→ **EXTRACTED TEXT**:
++++++++++
Using the Taylor series, we obtain

$$\begin{array}{c}\hfill e^{-\epsilon \Delta t}=1-\epsilon \Delta +\frac{{(\epsilon \Delta t)}^2}{2}-\frac{{(\epsilon \Delta t)}^3}{3!}+···>1-\epsilon \Delta t,\end{array}$$

which leads to

$$\begin{array}{c}\hfill \frac{e^{-\epsilon \Delta t}-1}{\Delta t}>-\epsilon .\end{array}$$

(58)

Thus,

$$\begin{array}{cc}\hfill f(\Delta t)& >2a-b\Delta t-2c\Delta t-\lambda (1+2d(\lambda \Delta t))-\epsilon -B{e}^{\epsilon \Delta t}.\hfill \end{array}$$

(59)

For a given $\epsilon$, pick up a very small $\Delta t^{\ast }$ such that for all $\Delta t<\Delta t^{\ast }$,

$$\begin{array}{c}\hfill 2a-b\Delta t-2c\Delta t-\lambda (1+2d(\lambda \Delta t))-\epsilon -B{e}^{\epsilon \Delta t}>0.\end{array}$$

(60)

After plugging (56) and (60) into (55), the discrete semimartingale theorem which was stated in [33] implies that there exists a positive constant $C_0$ such that

$$e^{\epsilon n\Delta t}{\left|X_n\right|}^2\le C_0.$$

(61)
++++++++++
→ **INSTRUCTION 1**:
Answer these questions about the derivation above, one per line, marked with the same letters.
(a) What inequality is labeled (58)?
(b) What theorem is used to conclude the bound in (61), and where was it stated?
(c) Which two numbered results are plugged into (55)?
→ **INSTRUCTION 2**: Pick up the derivation above after its last line, equation (61), and continue it.

→ **LISTING**:
++++++++++
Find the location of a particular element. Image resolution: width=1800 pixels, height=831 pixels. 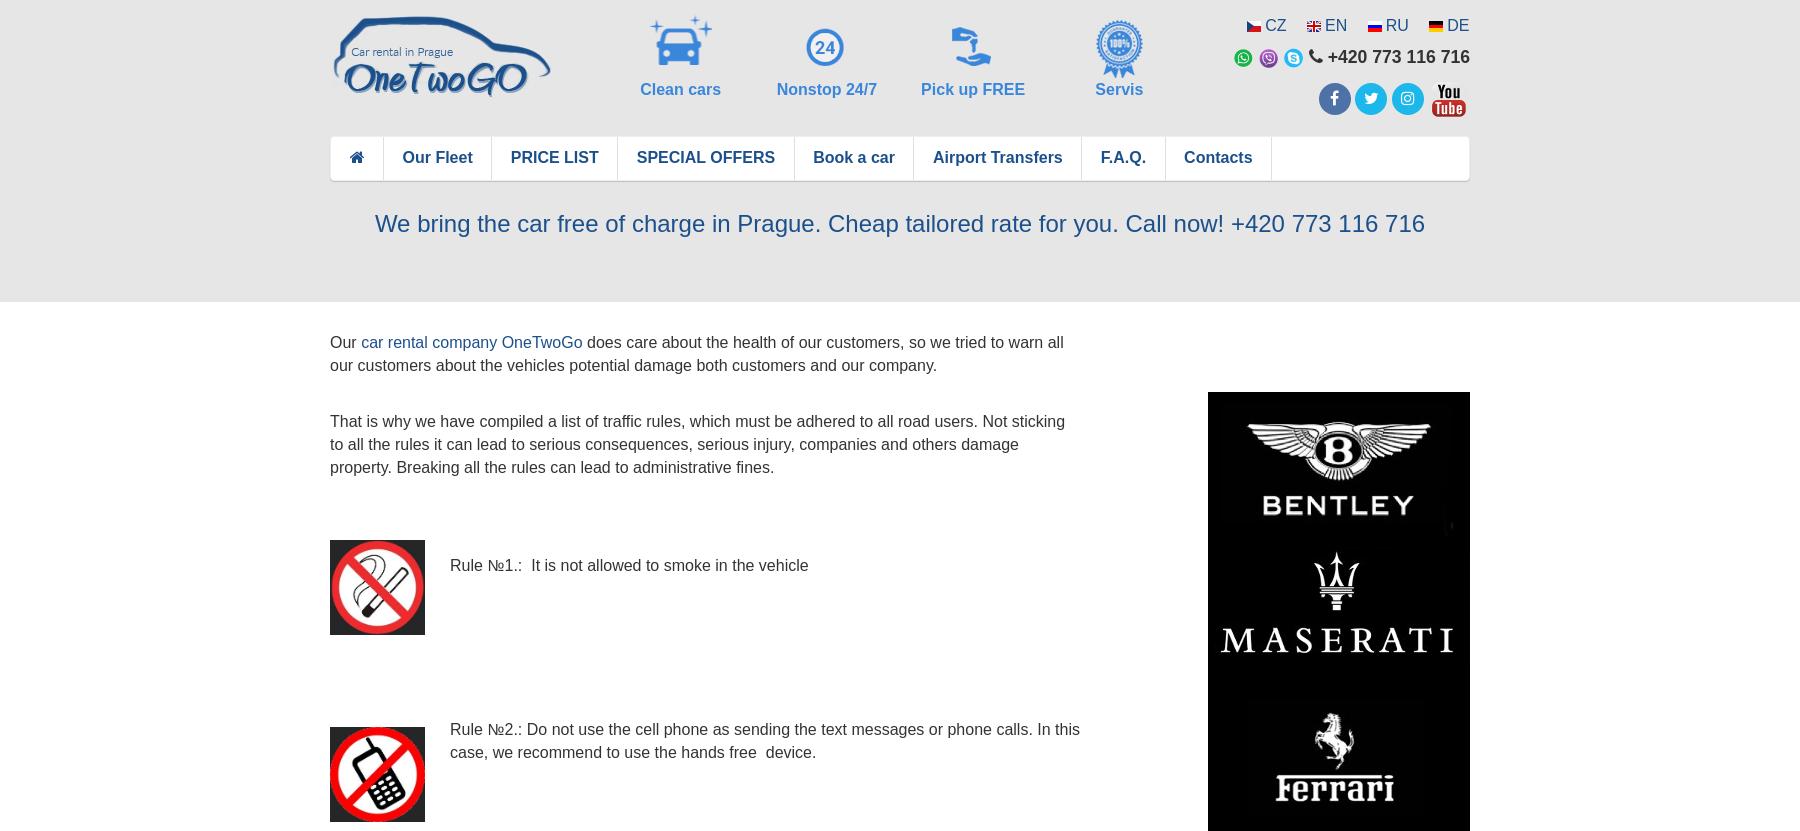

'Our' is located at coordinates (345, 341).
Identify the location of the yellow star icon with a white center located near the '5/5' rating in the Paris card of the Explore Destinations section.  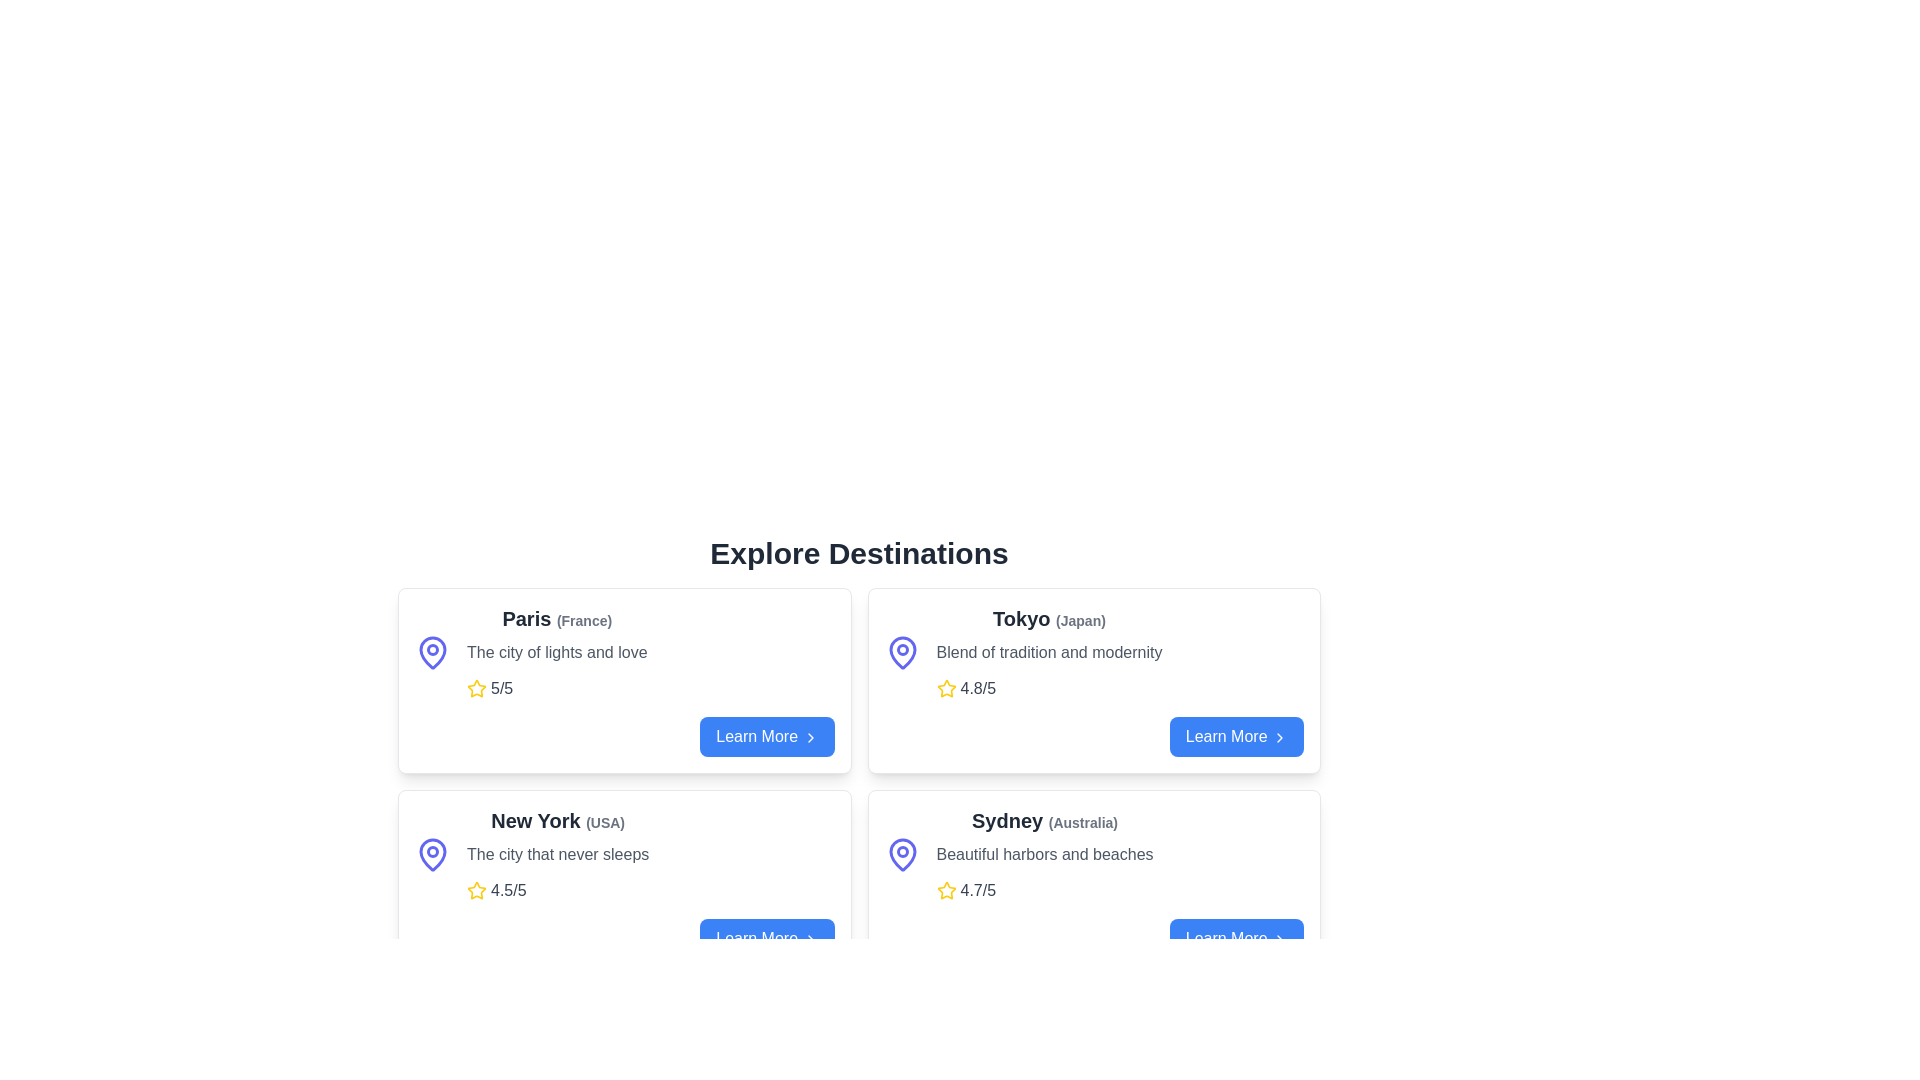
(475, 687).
++++++++++
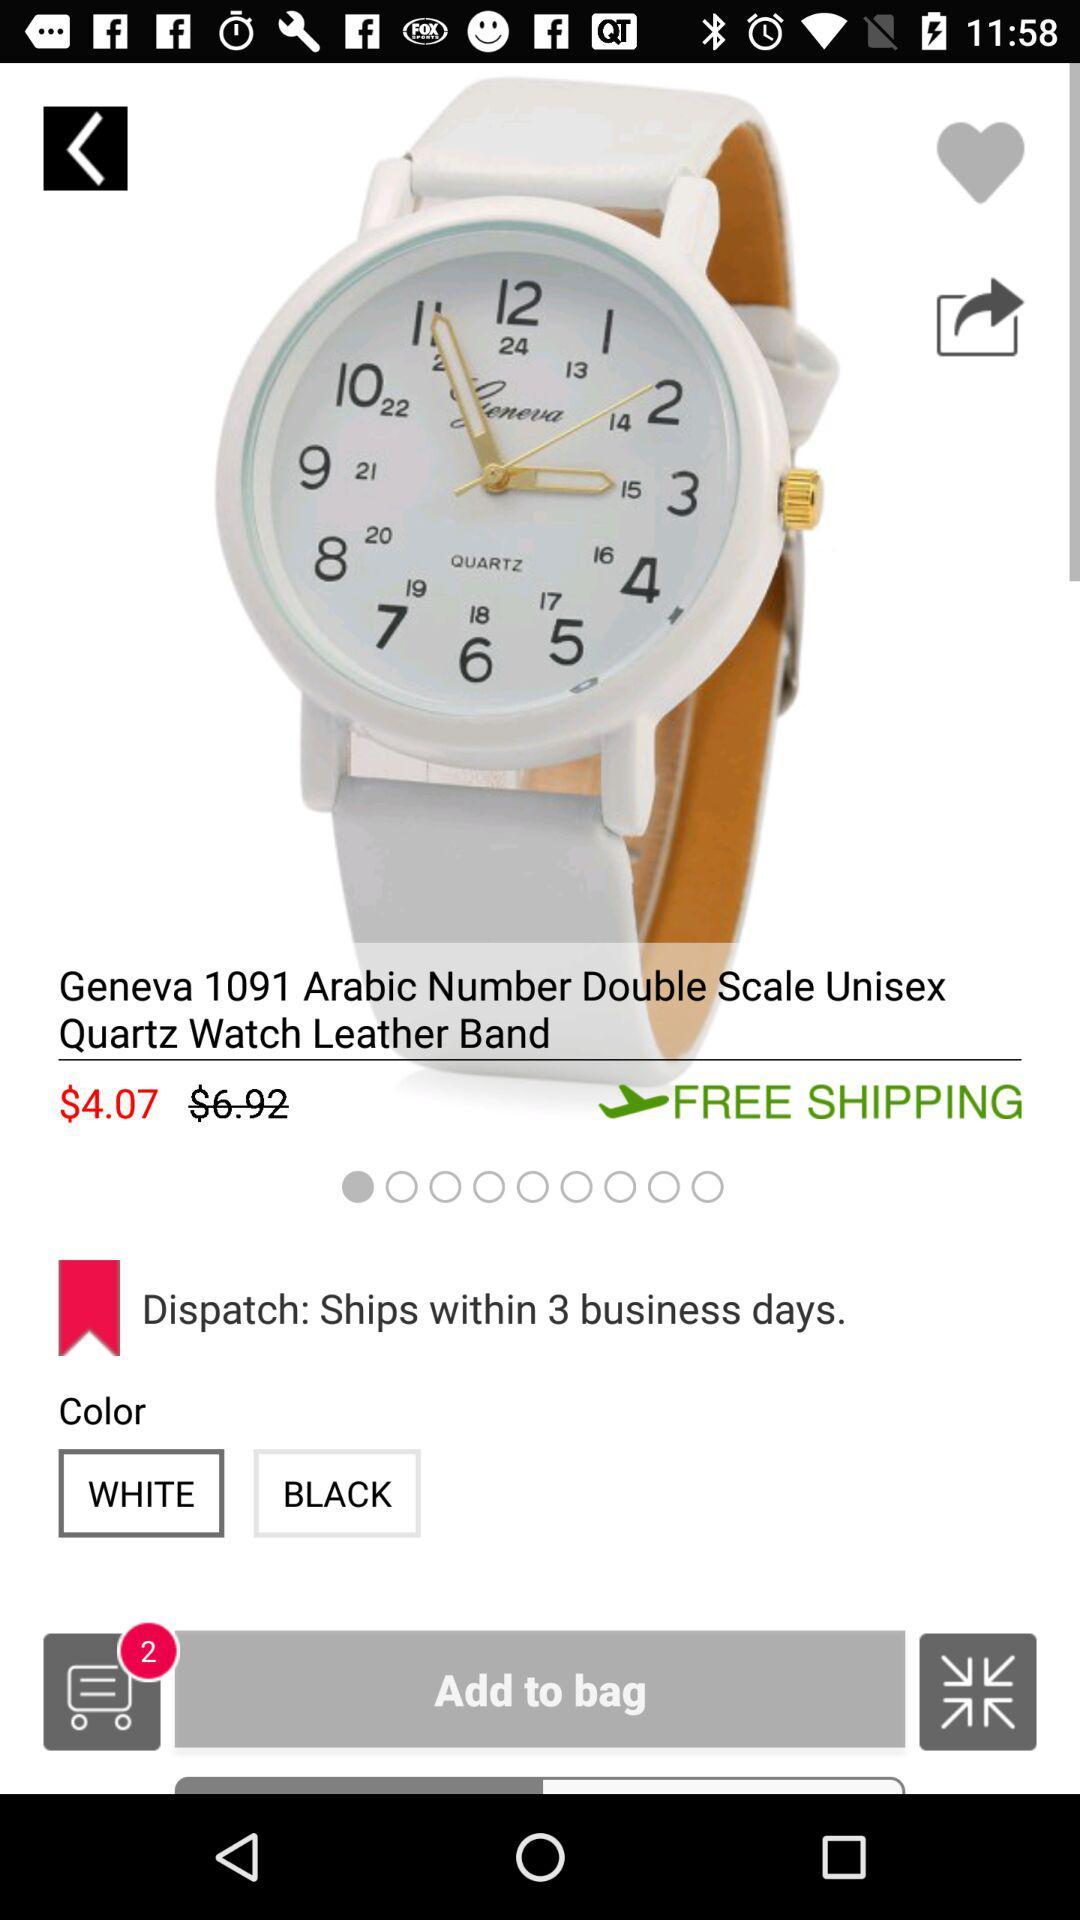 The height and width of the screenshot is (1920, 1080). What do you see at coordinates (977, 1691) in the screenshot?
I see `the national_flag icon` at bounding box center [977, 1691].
++++++++++
→ **EXPECTED ANSWER 1**:
(a) $\frac{e^{-\epsilon \Delta t}-1}{\Delta t}>-\epsilon$
(b) The discrete semimartingale theorem, stated in [33].
(c) (56) and (60).

→ **EXPECTED ANSWER 2**:
Which implies

$$lim\underset{n\to \infty }{sup}\frac{1}{n\Delta t}log\left|X_n\right|\le -\frac{\epsilon }{2}a.s.$$

(62)

The proof is completed. □

4. Almost Sure Stability of Backward Euler–Maruyama Method

In this section, it will be shown that the backward Euler–Maruyama technique can reproduce the almost sure exponential stability of the exact solution of SPDE interspersed with Poisson jumps.

Assumption 5.

The Polynomial Growth Conditions. For any $x\in {\mathbb{R}}^m$, there exist positive constants α, $a,\overline{a},\tilde{a},b,\overline{b},\tilde{b},c,\overline{c},\tilde{c}$ such that

$$\begin{array}{cc}\hfill ⟨x\left(s\right),& f\left(x\right(s),x(qs\left)\right)⟩\hfill \\ \hfill & \le -{a\left|x\left(s\right)\right|}^{\alpha +2}+\overline{a}{e}^{-(1-q)\epsilon s}{\left|x\left(qs\right)\right|}^{\alpha +2}-\tilde{a}{\left|x\left(s\right)\right|}^2,\hfill \end{array}$$

(63)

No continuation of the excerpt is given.